- _What you will do_
Do not include the pictures; repeat the rest of the data exactly.
****************
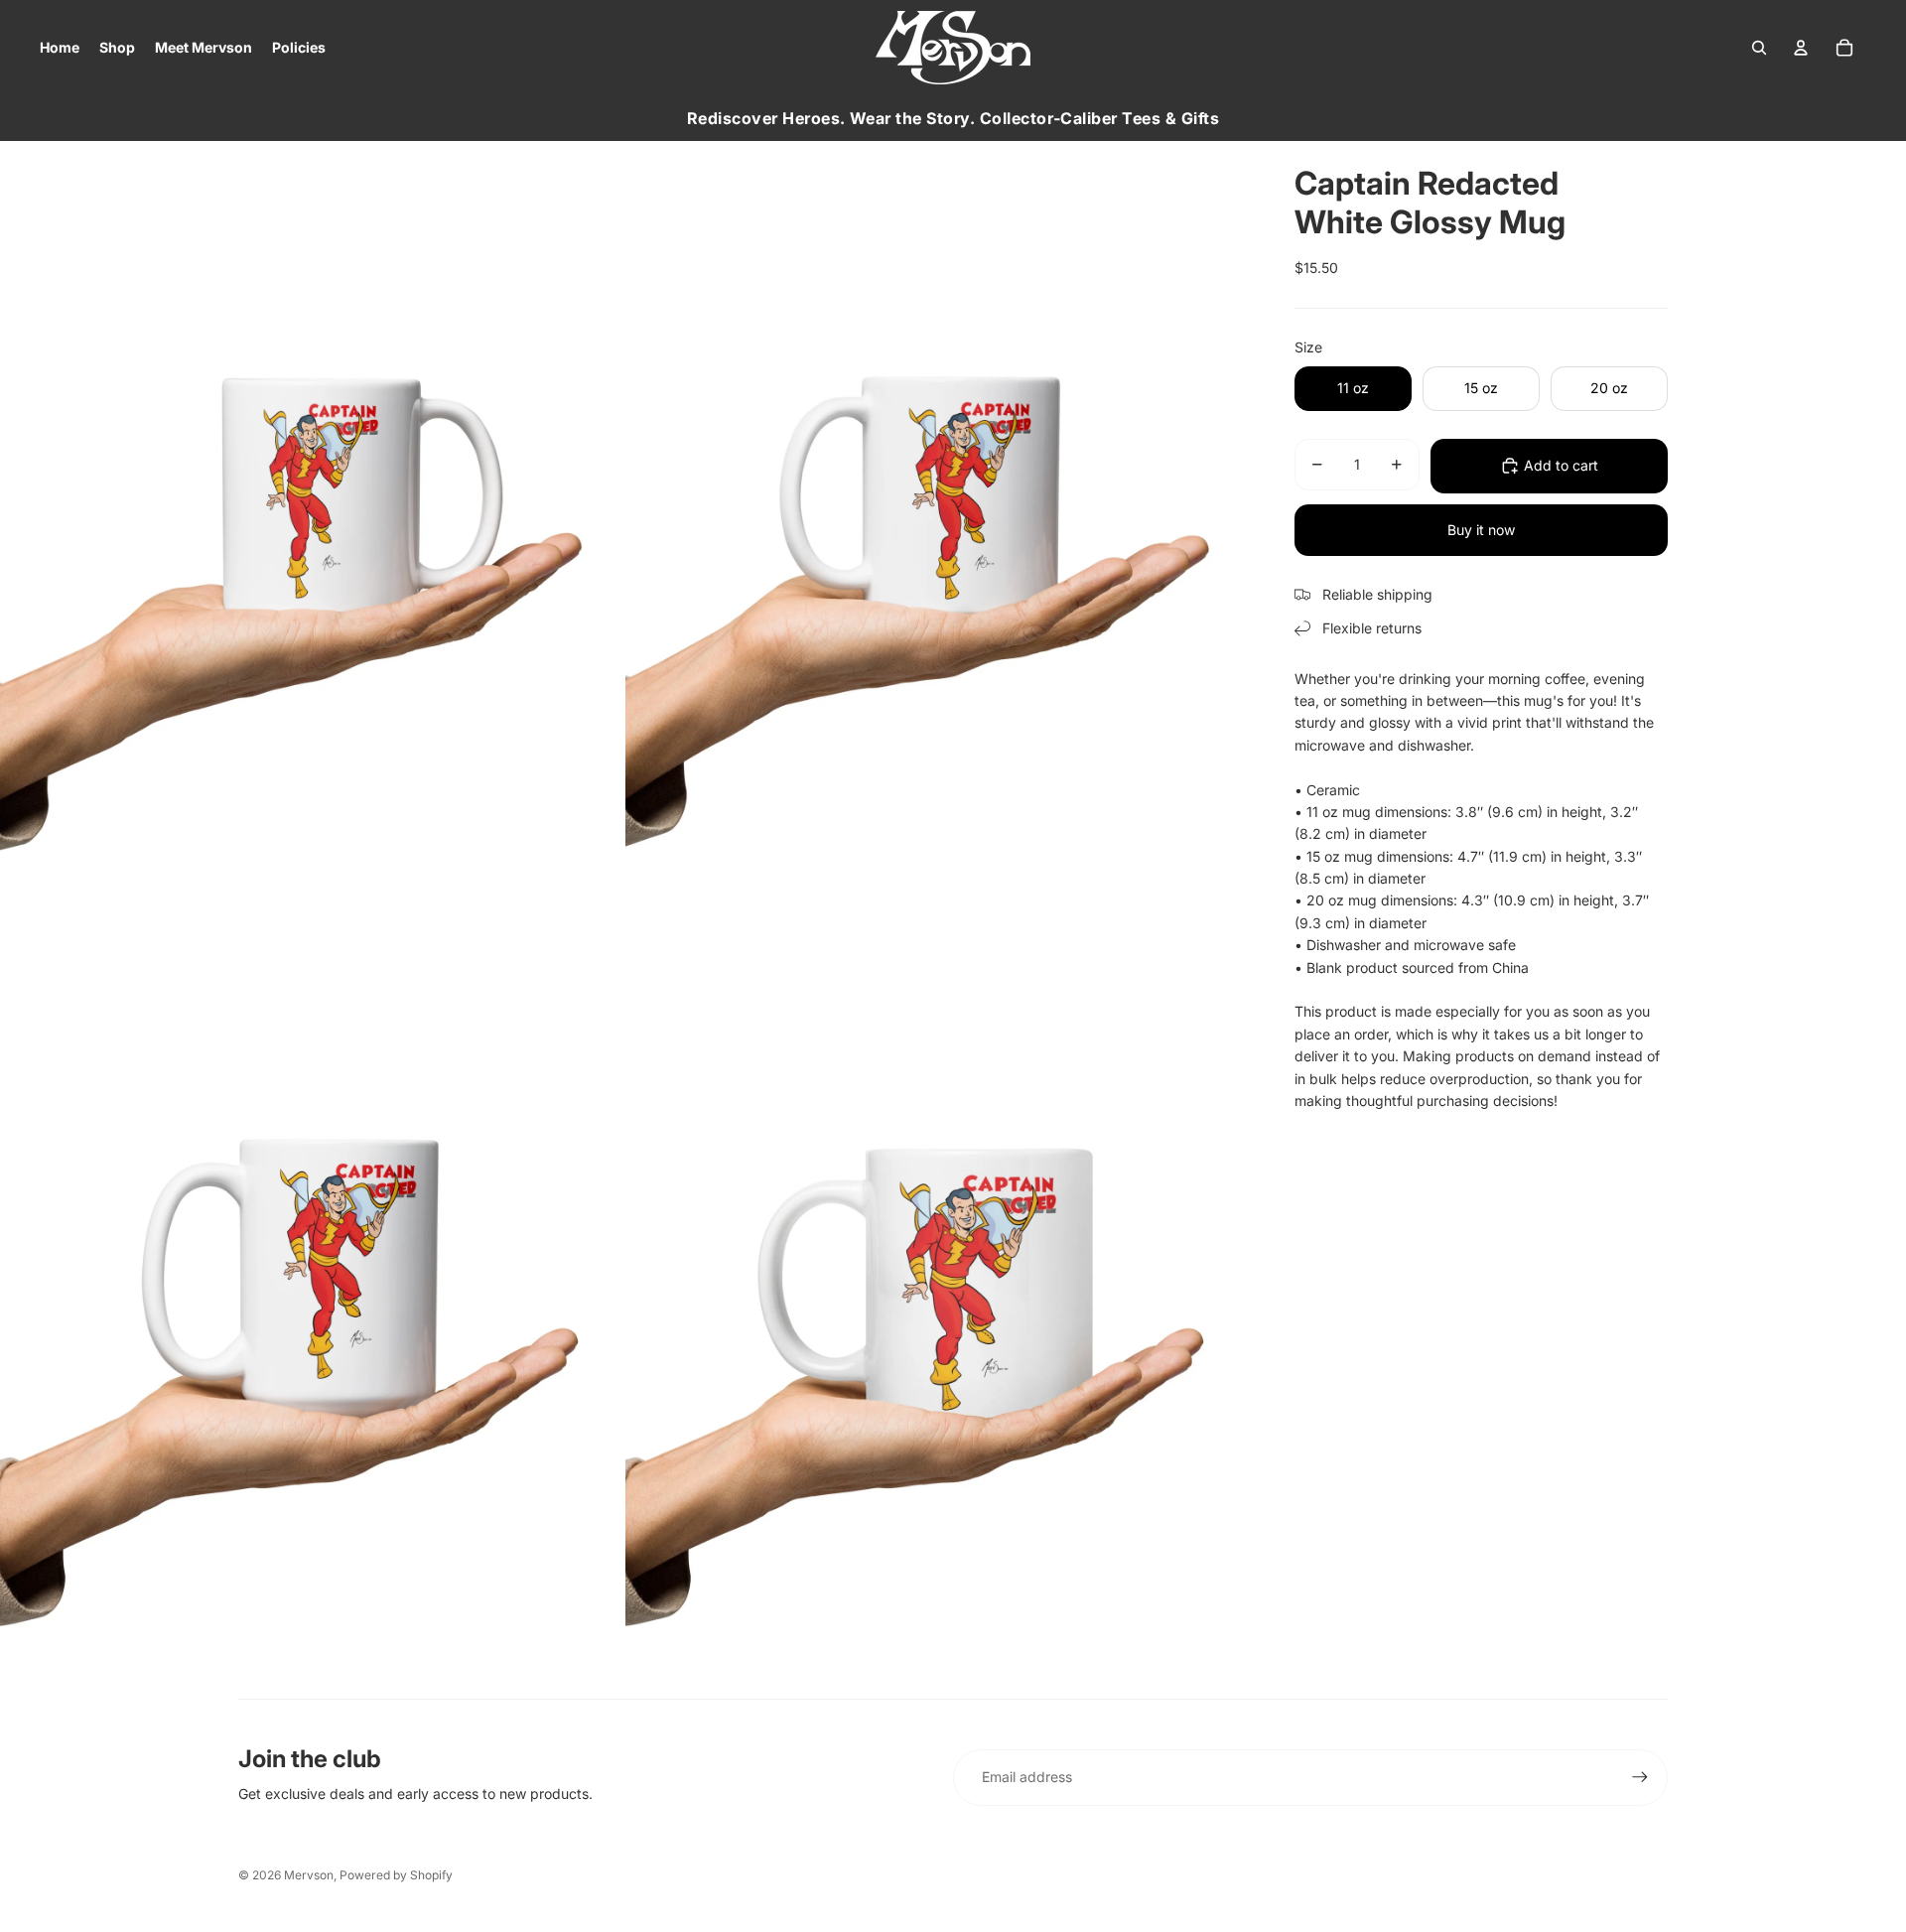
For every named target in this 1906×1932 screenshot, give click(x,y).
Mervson (309, 1874)
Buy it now (1481, 529)
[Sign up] (1640, 1777)
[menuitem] (59, 47)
****************
- _Expected output_
For every named target in this 1906×1932 screenshot, give click(x,y).
Mervson (309, 1874)
Buy it now (1481, 529)
[Sign up] (1640, 1777)
[menuitem] (59, 47)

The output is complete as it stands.